## WHAT TO WORK ON
Return the lines below exactly, please, from the one containing "You are a GUI" through the last one, both included, and leave out any pictures.

## INFORMATION PROVIDED

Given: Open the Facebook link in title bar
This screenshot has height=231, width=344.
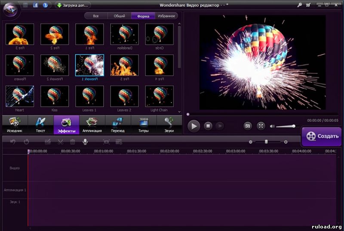Looking at the screenshot, I should pos(35,6).
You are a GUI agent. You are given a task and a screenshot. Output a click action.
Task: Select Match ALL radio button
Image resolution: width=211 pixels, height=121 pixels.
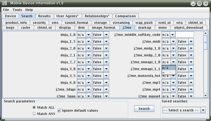pos(34,107)
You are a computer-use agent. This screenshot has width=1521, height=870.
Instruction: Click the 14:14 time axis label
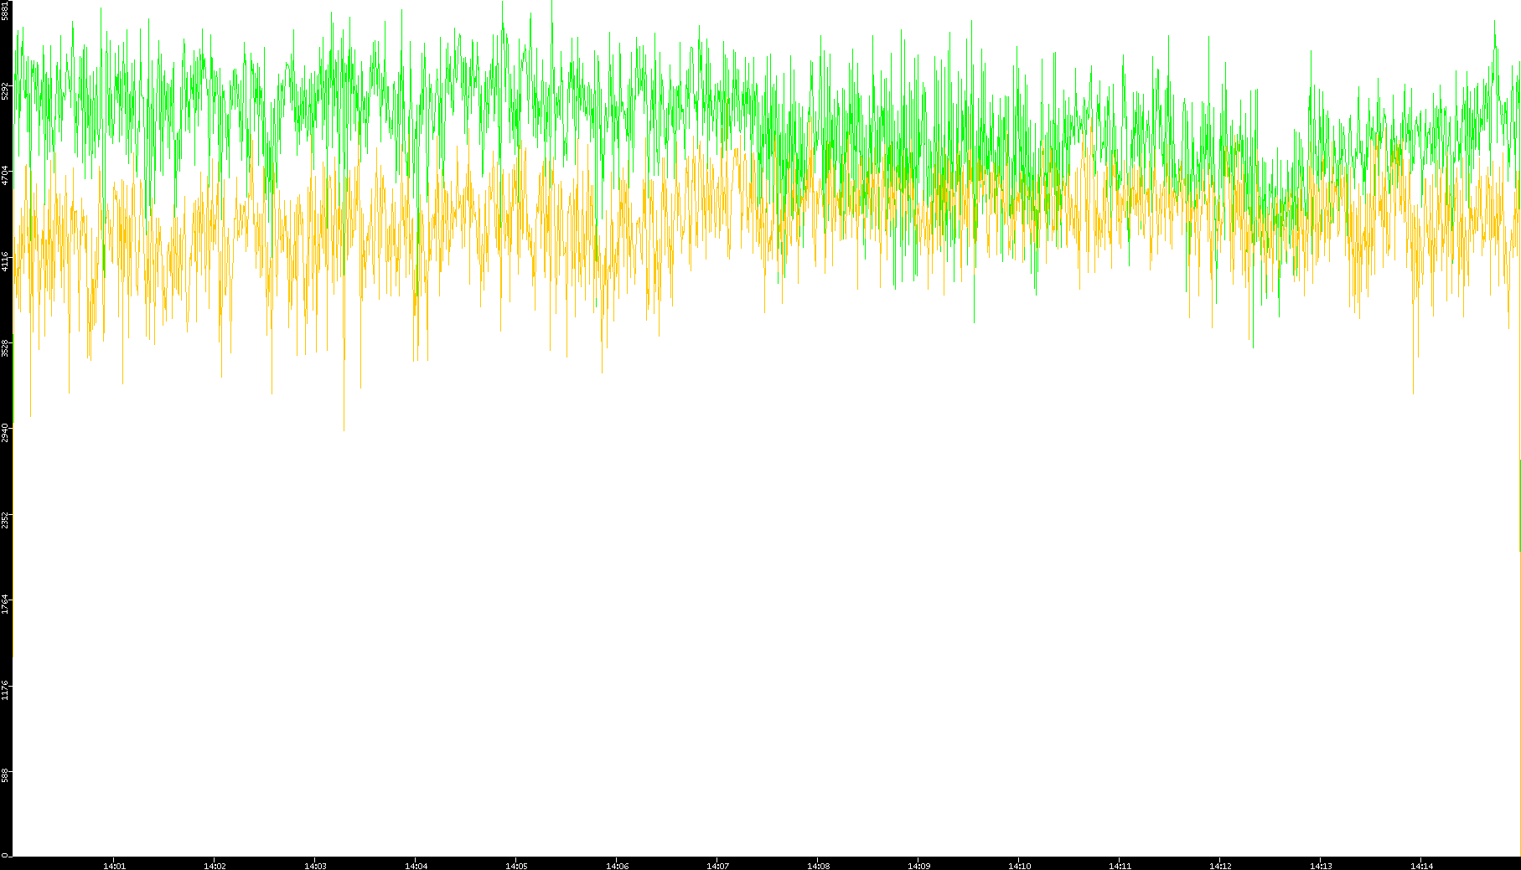1421,866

## FINAL ANSWER
You are a GUI agent. You are given a task and a screenshot. Output a click action.
Task: Select Match ALL radio button
Image resolution: width=211 pixels, height=121 pixels.
pos(34,107)
You are a computer-use agent. This screenshot has width=1521, height=870.
Instruction: Click the 14:14 time axis label
1421,866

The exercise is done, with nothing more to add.